AMREF Builds Healthy Communities
and Strengthens Health Systems

The Issue

Africa is overwhelmingly rural. Most people live in towns and villages, far away from the capital cities where health services tend to be concentrated. Those who do live in metropolitan areas often live in densely packed slums where health care can be similarly elusive. Acute poverty and chronic poor health make these communities some of the most vulnerable in the world.

Public health policy and planning frequently overlooks the specific needs of communities in favour of a broad-based approach to health care delivery. This is partly out of necessity — effective, far-sighted programmes and services require money and expertise that governments do not always have — and partly because the communities themselves lack the tools to articulate their needs and advocate for their right to good health.

As a result, less than 50% of people in sub-Saharan Africa have access to high-quality, affordable health care or essential medicines.

AMREF's Approach

We work to bring vulnerable communties and the formal health care system closer together. On one hand, we provide people with the education, training, and basic infrastructure to manage their own health and lobby government for better services. On the other, we work with governments to help them deliver health care more effectively, based on our successful programmes and our field research.

We measure our success by how readily governments and communities can adopt our programmes and make them their own. When this happens, we know we’ve made a long-lasting difference.

Projects & Stories

Our Work Mobile Health Care for Kenya's Nomadic Peoples

AMREF continues its innovative work with nomadic peoples in East Africa, training health workers among their communities and establishing new mobile health clinics on their traditional migratory routes. Our work in these inhospitable regions of Ethiopia and Kenya has become increasingly urgent as drought and cattle-raiding make traditional ways of life more difficult.

Our Work Better Disease Management in Central Uganda

Our pilot integrated disease management programme in the Luwero and Kiboga districts of Uganda, a partnership with AstraZeneca, has made it much easier for people to be tested and treated for HIV, TB, and malaria co-infection — one of the deadliest and most overlooked problems in the region.

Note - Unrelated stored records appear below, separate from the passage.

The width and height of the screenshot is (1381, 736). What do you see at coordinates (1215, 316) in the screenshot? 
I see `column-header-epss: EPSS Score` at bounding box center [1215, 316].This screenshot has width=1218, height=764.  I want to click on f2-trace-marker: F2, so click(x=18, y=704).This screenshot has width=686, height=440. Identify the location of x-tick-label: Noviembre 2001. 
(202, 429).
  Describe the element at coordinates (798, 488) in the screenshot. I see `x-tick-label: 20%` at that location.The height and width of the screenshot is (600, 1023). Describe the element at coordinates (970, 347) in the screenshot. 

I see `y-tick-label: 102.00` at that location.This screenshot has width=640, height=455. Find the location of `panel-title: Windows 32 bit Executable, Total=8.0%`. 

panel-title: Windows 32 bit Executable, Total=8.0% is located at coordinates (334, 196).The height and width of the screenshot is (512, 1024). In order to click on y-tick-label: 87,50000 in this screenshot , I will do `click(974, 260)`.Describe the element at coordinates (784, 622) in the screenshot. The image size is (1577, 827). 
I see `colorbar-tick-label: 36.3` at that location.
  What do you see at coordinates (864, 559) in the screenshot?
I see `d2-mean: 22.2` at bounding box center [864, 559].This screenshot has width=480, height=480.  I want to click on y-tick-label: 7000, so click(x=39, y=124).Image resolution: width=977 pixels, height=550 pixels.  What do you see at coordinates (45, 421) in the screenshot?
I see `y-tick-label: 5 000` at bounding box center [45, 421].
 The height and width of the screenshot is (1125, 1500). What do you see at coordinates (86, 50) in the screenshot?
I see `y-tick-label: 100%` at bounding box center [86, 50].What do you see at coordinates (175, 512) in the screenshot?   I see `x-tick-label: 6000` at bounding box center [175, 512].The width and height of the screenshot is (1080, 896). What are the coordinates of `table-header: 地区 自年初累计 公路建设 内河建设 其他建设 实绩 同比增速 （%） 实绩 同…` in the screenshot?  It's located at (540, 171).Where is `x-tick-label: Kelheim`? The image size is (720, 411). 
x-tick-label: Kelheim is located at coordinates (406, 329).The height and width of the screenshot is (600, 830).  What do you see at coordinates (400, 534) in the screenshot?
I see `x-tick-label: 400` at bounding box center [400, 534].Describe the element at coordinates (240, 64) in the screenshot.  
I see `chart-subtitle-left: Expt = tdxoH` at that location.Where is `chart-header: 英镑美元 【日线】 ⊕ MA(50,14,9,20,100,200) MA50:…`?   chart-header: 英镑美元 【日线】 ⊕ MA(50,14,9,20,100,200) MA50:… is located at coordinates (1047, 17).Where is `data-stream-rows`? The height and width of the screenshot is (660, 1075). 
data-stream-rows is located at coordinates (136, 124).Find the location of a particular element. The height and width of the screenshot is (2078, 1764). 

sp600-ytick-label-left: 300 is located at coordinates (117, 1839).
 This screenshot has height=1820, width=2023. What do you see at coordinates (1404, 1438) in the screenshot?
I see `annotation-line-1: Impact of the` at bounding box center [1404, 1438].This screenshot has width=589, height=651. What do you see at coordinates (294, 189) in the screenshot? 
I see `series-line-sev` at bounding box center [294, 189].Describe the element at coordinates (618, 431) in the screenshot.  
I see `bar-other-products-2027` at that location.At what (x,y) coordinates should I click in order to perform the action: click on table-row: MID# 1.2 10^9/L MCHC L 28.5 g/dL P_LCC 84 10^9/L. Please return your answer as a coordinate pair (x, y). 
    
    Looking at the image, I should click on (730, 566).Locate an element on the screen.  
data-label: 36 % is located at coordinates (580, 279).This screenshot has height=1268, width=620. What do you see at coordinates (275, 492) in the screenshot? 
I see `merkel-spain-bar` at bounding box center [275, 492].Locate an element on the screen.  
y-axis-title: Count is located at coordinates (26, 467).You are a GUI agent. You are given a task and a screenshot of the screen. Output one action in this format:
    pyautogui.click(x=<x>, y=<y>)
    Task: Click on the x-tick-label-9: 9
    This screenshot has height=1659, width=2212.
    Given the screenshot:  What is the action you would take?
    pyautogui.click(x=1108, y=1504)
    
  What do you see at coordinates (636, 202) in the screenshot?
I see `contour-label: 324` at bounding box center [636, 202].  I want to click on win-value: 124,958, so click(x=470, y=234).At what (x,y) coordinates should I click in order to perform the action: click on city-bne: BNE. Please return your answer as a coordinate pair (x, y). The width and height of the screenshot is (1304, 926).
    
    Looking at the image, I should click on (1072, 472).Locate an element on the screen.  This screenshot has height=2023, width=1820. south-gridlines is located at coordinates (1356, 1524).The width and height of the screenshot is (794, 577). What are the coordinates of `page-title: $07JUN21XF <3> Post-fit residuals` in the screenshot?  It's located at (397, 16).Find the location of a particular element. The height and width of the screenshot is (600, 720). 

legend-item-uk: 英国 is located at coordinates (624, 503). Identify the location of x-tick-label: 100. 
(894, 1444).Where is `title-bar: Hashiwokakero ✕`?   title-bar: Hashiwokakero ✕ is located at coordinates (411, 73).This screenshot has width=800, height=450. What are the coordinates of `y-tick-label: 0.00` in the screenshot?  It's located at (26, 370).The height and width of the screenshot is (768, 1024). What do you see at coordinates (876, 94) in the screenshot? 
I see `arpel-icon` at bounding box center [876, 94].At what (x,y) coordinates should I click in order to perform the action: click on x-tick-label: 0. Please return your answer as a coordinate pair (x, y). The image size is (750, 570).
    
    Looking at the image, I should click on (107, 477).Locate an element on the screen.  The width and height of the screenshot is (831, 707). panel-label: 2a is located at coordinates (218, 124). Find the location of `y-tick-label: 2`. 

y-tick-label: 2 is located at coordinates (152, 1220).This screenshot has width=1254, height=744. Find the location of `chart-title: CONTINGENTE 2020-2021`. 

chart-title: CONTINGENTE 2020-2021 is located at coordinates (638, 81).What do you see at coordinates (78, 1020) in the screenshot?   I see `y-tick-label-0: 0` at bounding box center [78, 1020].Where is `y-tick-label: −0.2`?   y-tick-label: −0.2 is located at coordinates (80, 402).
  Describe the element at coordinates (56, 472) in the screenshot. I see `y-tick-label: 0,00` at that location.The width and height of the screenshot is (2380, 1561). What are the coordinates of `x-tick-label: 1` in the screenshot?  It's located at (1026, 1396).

Our Work Promoting Antiretroviral Treatment in Kenya

Our Zingatia Maisha programme, a partnership with the Kenyan Ministry of Health and GlaxoSmithKline, continued to bring antiretroviral drugs (ARVs) to thousands of people living with HIV/AIDS. Adapted to both rural and urban contexts, the programme brings health workers who work with HIV-positive people together with HIV/AIDS support groups, training them and helping them to collaborate better. As a result, more people are receiving ARVs and more people are sticking to their drug regimens.